Pathophysiology of the ascending aorta: Impact of dilation and valve phenotype on large-scale blood flow coherence detected by 4D flow MRI

•Aortic flow coherence is quantifiable in vivo using 4D flow MRI.•Network science is used to quantify the persistence length of aortic flow coherence.•Physiological aortic flow coherence is reduced in dilated aortas and BAV patients.•High average blood flow rates promote flow coherence in healthy and diseased aortas.•Increasing relative ascending aorta dilation exacerbates flow coherence disruption. The evidence on the role of hemodynamics in aorta pathophysiology has yet to be robustly translated into clinical applications, to improve risk stratification of aortic diseases. Motivated by the need to enrich the current understanding of the pathophysiology of the ascending aorta (AAo), this study evaluates in vivo how large-scale aortic flow coherence is affected by AAo dilation and aortic valve phenotype.

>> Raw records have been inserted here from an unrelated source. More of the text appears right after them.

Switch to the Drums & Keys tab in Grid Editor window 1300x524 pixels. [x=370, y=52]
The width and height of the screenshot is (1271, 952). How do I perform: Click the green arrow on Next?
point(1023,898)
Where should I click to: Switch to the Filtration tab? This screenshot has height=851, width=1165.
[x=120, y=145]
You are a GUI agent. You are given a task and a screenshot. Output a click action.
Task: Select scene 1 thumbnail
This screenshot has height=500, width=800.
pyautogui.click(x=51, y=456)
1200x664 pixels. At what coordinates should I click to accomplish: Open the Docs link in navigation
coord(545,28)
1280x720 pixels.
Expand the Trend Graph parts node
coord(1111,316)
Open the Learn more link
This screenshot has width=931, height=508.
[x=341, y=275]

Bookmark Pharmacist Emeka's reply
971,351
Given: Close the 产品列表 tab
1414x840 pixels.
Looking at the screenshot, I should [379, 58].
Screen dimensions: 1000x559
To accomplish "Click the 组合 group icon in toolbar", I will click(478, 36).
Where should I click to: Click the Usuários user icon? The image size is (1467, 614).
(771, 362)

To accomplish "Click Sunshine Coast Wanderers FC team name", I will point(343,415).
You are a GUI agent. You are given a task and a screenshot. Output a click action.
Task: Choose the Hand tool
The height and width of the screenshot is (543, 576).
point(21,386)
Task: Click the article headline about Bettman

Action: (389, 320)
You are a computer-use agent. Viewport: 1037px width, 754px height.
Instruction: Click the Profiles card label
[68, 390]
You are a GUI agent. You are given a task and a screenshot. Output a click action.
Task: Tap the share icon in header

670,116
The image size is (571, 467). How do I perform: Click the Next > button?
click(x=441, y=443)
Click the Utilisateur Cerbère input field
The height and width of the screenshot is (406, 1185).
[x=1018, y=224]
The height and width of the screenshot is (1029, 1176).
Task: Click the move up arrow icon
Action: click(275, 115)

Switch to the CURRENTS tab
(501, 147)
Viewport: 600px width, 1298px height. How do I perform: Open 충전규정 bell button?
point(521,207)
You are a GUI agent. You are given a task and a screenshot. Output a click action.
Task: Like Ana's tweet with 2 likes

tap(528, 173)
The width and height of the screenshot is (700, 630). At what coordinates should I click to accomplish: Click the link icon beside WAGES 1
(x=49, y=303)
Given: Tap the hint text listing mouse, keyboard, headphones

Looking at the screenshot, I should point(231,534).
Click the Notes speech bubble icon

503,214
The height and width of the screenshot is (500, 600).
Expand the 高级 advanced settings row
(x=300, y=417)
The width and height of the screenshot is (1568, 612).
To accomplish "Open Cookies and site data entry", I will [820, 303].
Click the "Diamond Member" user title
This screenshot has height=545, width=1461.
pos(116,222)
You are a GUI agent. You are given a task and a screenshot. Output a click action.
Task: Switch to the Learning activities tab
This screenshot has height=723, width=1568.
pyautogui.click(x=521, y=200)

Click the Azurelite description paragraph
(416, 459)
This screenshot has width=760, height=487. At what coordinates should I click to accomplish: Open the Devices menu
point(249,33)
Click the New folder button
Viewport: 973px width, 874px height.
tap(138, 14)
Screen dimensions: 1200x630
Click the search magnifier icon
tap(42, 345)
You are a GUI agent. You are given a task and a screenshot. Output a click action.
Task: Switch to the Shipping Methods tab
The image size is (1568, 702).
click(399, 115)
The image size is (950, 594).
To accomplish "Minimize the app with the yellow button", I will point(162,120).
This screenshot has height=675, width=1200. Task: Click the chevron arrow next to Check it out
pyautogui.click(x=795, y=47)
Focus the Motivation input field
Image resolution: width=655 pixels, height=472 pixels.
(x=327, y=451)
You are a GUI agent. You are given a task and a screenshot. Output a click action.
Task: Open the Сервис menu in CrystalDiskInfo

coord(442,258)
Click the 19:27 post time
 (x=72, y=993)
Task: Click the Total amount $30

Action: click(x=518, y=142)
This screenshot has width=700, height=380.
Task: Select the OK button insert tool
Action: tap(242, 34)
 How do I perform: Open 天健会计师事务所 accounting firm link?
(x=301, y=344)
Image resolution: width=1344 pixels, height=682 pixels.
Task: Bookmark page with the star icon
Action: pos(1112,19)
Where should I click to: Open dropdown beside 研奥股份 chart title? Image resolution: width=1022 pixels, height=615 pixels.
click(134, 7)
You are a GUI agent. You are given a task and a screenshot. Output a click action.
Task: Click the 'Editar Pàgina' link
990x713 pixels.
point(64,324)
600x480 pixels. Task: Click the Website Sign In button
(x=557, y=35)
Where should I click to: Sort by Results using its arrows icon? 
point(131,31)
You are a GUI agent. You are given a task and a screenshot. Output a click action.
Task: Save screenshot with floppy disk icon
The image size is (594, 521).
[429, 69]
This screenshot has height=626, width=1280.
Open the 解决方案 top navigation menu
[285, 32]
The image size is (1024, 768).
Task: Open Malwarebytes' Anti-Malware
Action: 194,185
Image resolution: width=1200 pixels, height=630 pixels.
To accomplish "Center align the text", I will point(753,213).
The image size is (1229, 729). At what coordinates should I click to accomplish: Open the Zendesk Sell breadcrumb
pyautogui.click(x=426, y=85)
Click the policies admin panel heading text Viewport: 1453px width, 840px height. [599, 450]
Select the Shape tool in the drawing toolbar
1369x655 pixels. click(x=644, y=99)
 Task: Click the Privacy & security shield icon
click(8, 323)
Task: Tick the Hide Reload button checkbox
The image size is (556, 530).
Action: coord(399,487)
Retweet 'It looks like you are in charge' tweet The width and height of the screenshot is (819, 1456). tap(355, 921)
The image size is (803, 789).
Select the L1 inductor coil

A complex networks-based approach is applied to 4D flow MRI data to quantify subject-specific AAo flow coherence in terms of correlation between axial velocity waveforms and the aortic flow rate waveform along the cardiac cycle. The anatomical length of persistence of such correlation is quantified using the recently proposed network metric average weighted curvilinear distance (AWCD). The analysis considers 107 subjects selected to allow an ample stratification in terms of aortic valve morphology, absence/presence of AAo dilation and of aortic valve stenosis. The analysis highlights that the presence of AAo dilation as well as of bicuspid aortic valve phenotype breaks the physiological AAo flow coherence, quantified in terms of AWCD. Of notice, it emerges that cycle-average blood flow rate and relative AAo dilation are main determinants of AWCD, playing opposite roles in promoting and hampering the persistence of large-scale flow coherence in AAo, respectively. The findings of this study can contribute to broaden the current mechanistic link between large-scale blood flow coherence and aortic pathophysiology, with the prospect of enriching the existing tools for the in vivo non-invasive hemodynamic risk assessment for aortic diseases onset and progression.